Nobel Peace laureate could be found guilty for failing to stop attacks against RohingyaThe head of the UN’s watchdog for human rights said it’s possible that Myanmar’s civilian leader, Aung San Suu Kyi, could face charges of genocide, along with the head of the country’s armed forces, Gen. Aung Min Hlaing.
Zeid Ra’ad Al Hussein, the UN official, has called for an investigation as to whether the horrors committed against the Rohingya in Myanmar constitute genocide. To make such a ruling, an international court would have to determine that actions committed against the Muslim ethnic group, who are mainly from northern Rakhine area if Myanmar, were committed with intent to destroy the group, according to the terms of the UN genocide convention.
By the beginning of December, nearly 650,000 Rohingya – around two thirds of the entire population – had fled Myanmar after a wave of attacks led by the army that began in late August, said the BBC Monday. Hundreds of villages were burned and thousands are reported to have been killed.
“There is evidence of terrible atrocities being committed: massacres, murders and mass rapes – as I heard myself when I was in the refugee camps as this crisis began,” BBC South Asia correspondent Justin Rowlatt said.
No one is suggesting that Aung San Suu Kyi is behind the attacks. But Hussein suggests that the Nobel Peace Prize laureate might be just as guilty for what she has not done.
“What clearly rankles the UN human rights chief is that he had urged Ms.
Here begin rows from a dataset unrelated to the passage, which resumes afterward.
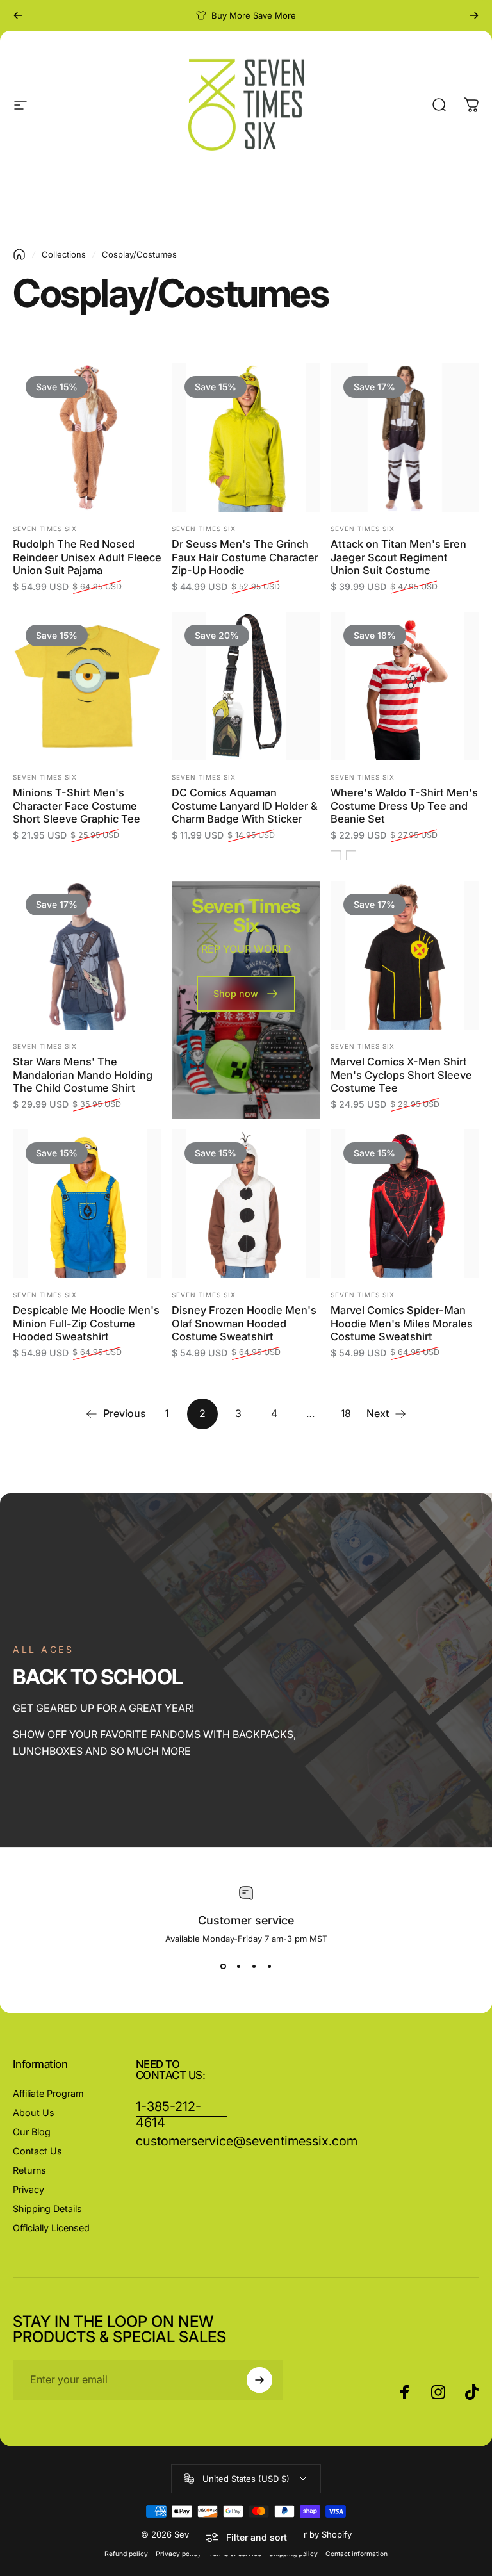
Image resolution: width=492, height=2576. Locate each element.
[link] (246, 2141)
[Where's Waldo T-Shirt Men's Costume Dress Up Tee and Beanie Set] (405, 686)
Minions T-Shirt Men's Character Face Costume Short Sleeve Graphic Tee (76, 805)
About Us (33, 2112)
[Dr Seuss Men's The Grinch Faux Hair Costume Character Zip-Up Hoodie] (246, 437)
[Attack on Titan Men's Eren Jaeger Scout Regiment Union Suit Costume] (405, 437)
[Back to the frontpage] (19, 254)
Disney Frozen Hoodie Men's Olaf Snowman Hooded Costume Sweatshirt (244, 1323)
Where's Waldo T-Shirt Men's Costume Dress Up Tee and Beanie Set (404, 805)
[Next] (474, 15)
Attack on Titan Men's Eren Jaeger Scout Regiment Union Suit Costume (398, 557)
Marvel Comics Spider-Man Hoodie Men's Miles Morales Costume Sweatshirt (402, 1323)
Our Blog (32, 2131)
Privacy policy (178, 2554)
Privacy (28, 2189)
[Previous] (18, 15)
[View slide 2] (238, 1966)
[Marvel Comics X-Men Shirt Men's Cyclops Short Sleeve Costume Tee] (405, 955)
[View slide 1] (223, 1966)
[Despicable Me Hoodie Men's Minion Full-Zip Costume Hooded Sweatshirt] (87, 1203)
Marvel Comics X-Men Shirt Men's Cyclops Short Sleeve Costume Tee (401, 1074)
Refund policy (126, 2554)
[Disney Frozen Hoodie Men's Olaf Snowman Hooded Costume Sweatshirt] (246, 1203)
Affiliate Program (48, 2093)
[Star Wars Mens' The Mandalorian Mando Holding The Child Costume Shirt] (87, 955)
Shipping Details (47, 2208)
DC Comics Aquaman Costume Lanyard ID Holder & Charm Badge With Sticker (245, 805)
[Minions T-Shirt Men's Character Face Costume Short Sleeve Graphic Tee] (87, 686)
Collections (64, 254)
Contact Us (37, 2150)
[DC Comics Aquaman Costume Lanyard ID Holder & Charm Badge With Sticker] (246, 686)
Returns (29, 2170)
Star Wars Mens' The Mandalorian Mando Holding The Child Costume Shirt (82, 1074)
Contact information (356, 2554)
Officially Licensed (51, 2227)
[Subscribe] (259, 2380)
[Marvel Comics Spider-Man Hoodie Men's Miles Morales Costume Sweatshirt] (405, 1203)
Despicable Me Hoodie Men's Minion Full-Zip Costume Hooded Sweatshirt (86, 1323)
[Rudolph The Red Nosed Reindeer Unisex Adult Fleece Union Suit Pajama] (87, 437)
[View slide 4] (269, 1966)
Suu Kyi, the de facto leader of Myanmar, to take action to protect the Rohingya six months before the explosion of violence in August,” Rowlatt reported. “He said he spoke to her on the telephone when his office published a report in February documenting appalling atrocities committed during an episode of violence that began in October 2016.”
“I appealed to her to bring these military operations to an end,” he told me. “I appealed to her emotional standing… to do whatever she could to bring this to a close, and to my great regret it did not seem to happen.”
To be fair, Suu Kyi’s power over the Myanmar military is limited, but Hussein believes she should have done more to try and stop the military campaign, Rowlatt went on. He criticized her for failing to use the term “Rohingya,” for example.
“To strip their name from them is dehumanizing to the point where you begin to believe that anything is possible,” he said.
Neither Suu Kyi nor the head of the Myanmar armed forces responded to a BBC request for comment.
Hussein now worries about a backlash, suggesting that jihadi groups could form in the huge refugee camps in Bangladesh and launch attacks in Myanmar, perhaps even targeting Buddhist temples. The result could be what he called a “confessional confrontation” between Buddhists and Muslims, Rowlatt said.
Pope Francis met with Suu Kyi on his pastoral visit to Myanmar at the end of November, and during an airborne press conference on his way back to Rome, he was asked about criticism of her. He said that it’s hard to evaluate a criticism without asking what could realistically be expected.
“The situation of Myanmar, is one of political growth, in transition, that has many cultural historical values, but is in transition,” the Pope said. “Possibilities must also be evaluated in this optic.”